◆ Required actions
(a) In the meeting review, what topic did Julie Hache speak on?
(b) Reproduce the passage of the meeting review that begins at the words "The presenters spoke" and stops after "prompt and courteous.".

◆ Selection
--------------------

No particular end time. People just left whenever.

After the meeting gathering?

The meeting ‘is’ the after-meeting.

Tagged: groups, review

» Review: Ruby Tuesday – Feb 23 meeting

This is a monthly meeting of Ottawa Group of Ruby Enthusiasts’ (OGRE). This group attracts a broad range of presentations and attendees, resulting in a very interesting evening.

About the meeting space

See: Review: Code Factory meeting space for info about the Code Factory space.

About the group


There were about 18 people, including three of us who arrived later than 6:30pm. When I arrived at 6:35 or so, it appeared that the meeting appeared had started on time. It looks like most people arrive for networking soon after 6:00pm.

There may have been a couple of company owners there from Ruby-centric companies like Shopify, but most people there were developers with experience ranging from a couple of years or less to about 20 years or more.

The OGRE group has an active mail list. The next meeting is announced on the list and there are technical discussions regularly.

About the meeting


There were two presentations. Don Kelly’s presentation on LLVM and Treetop was about the esoteric technical area of writing your own language using Ruby-based tools. Julie Hache spoke on updating Ruby on Rails from 2 to 3, why and how.

The presenters spoke clearly and enthusiastically about their topics. Their technical knowledge was obvious. In both cases, their presentations were accessible to someone with limited Ruby experience, as well as experienced Ruby developers. This was partly because they were both competent presenters.

There was a community announcement from someone working on the “Hobo” framework which extends Rails.


The meeting started on time and ended at a reasonaable time near 8:00pm.

After the meeting gathering?

About 8 people got together at Darcy Magee’s. It took a few minutes for them to arrange a space for the group, but I don’t think anyone had contacted them in advance. The cost was reasonable. The service was prompt and courteous.

--------------------

◆ Information supplied
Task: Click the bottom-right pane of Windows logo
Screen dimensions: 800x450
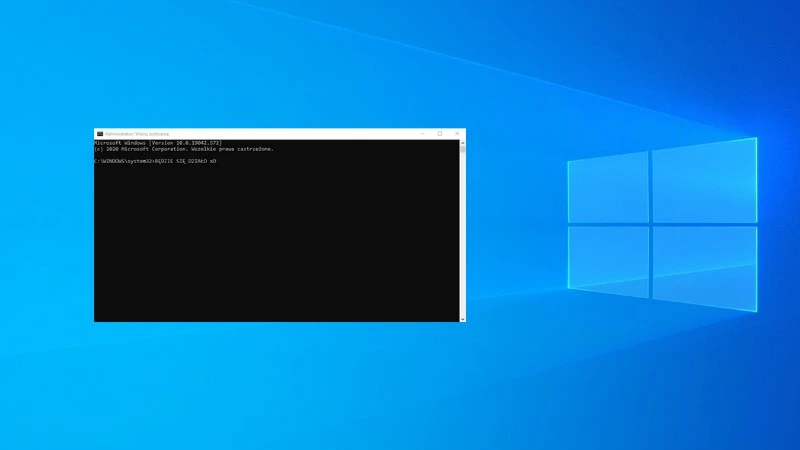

--------------------

◆ Answers below
(a) Updating Ruby on Rails from 2 to 3, why and how.

(b)
The presenters spoke clearly and enthusiastically about their topics. Their technical knowledge was obvious. In both cases, their presentations were accessible to someone with limited Ruby experience, as well as experienced Ruby developers. This was partly because they were both competent presenters.

There was a community announcement from someone working on the “Hobo” framework which extends Rails.


The meeting started on time and ended at a reasonaable time near 8:00pm.

After the meeting gathering?

About 8 people got together at Darcy Magee’s. It took a few minutes for them to arrange a space for the group, but I don’t think anyone had contacted them in advance. The cost was reasonable. The service was prompt and courteous.